In November 1991, after a near-lethal fall from a fifth-story window ruptured his aorta and damaged his spinal cord, actor Rene Moreno withdrew to his family’s Dallas home. For one bleak year, he mourned the loss of the use of his legs and a busy, well-regarded acting career. By December 1993, however, thanks to therapy and a nationwide network of artists, Moreno was back on stage, viewing his work from the increasingly instructive position of a wheelchair.
“In a way, I’m a whole new actor,” said Moreno, preparing for a matinee performance of Dallas Theater Center’s A Christmas Carol. “For a long while, I grieved the actor that was. In my mind, I saw a man with dance training, who used his whole body for expression. That person died. This is like starting all over again.”
Before the fall, Moreno had built a solid professional reputaion. In 1982, just out of Southern Methodist University, the Dallas-born actor won the role of understudy for Mozart in Broadway’s Amadeus. Later, he received the Princess Grace Foundation Award for his breakthrough performance in Joseph Papp’s Shakespeare on Broadway. He spent a decade in New York pushing his range at the Ensemble Studio Theatre, Pan Asian Repertory, Drama League and INTAR Hispanic American Arts Center, with side–trips to San Diego, Hartford and Cincinnati theatres.

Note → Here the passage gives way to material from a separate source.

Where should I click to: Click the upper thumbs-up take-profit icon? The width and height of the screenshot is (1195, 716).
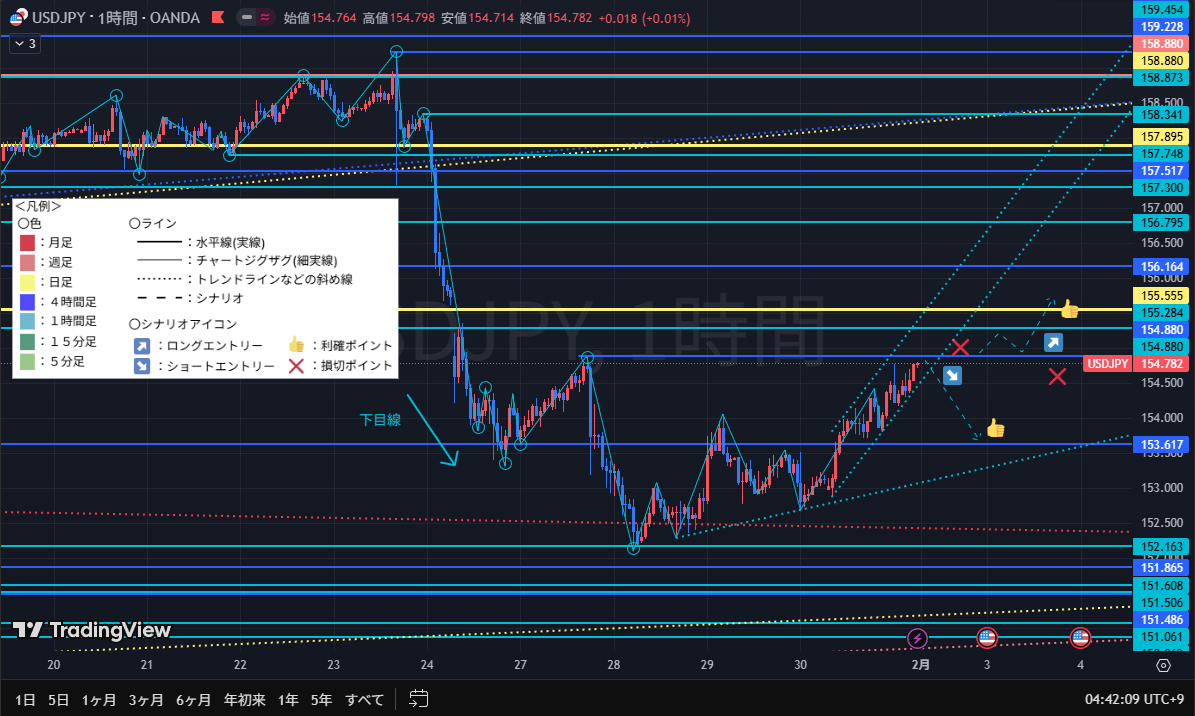point(1069,309)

“I’ve thought back over my career, and, even in New York, I never saw someone with a disability sharing the stage with ‘able-bodied actors.’ The sole exception was a hearing-impaired actor, Howie Seago. I think about him a lot now,” Moreno said of the actor’s performance as Ajax at La Jolla Playhouse.
Moreno did considerable thinking in rehabilitation. He also kept in touch with DTC’s artistic director Richard Hamburger and associate Melissa Cooper. It was Cooper who lured Moreno into a staged reading for the “Big D Festival of the Unexpected,” and later asked him to audition for the role of the narrator in A Christmas Carol under director Evan Yionoulis.
“It was scary going from a reading to a full production. I was the first person audiences saw on stage in Carol. What did they see? We live in a society that judges you by the way you look. But I watched them, and, by the play’s end, people looked at me in a different way,” he said.
And colleagues learned to respect Moreno’s needs. At the Arts District Theatre, DTC’s staff built ramps, and widened the bathroom and the dressing room mirror. Designers laid out the set “on the floor,” without stairs, making cutaways wide enough for his passage.
“The people I work with are more aware now. They go out after the show to a bar or restaurant and say, ‘Hey, Rene couldn’t get in here.’ It’s great.”
Back in school in Dallas studying psychology, Moreno plans to keep acting. “There’s a lot going on in L.A. Meanwhile, I’ve kept in touch with artists around the country and I work with two small Dallas companies, Greathouse and Abilities Theatre, a multi-disabled group.”
At times, Moreno is uncomfortable with being singled out: “We all have disabilities,” he reasons. “Mine just happen to be in full view.”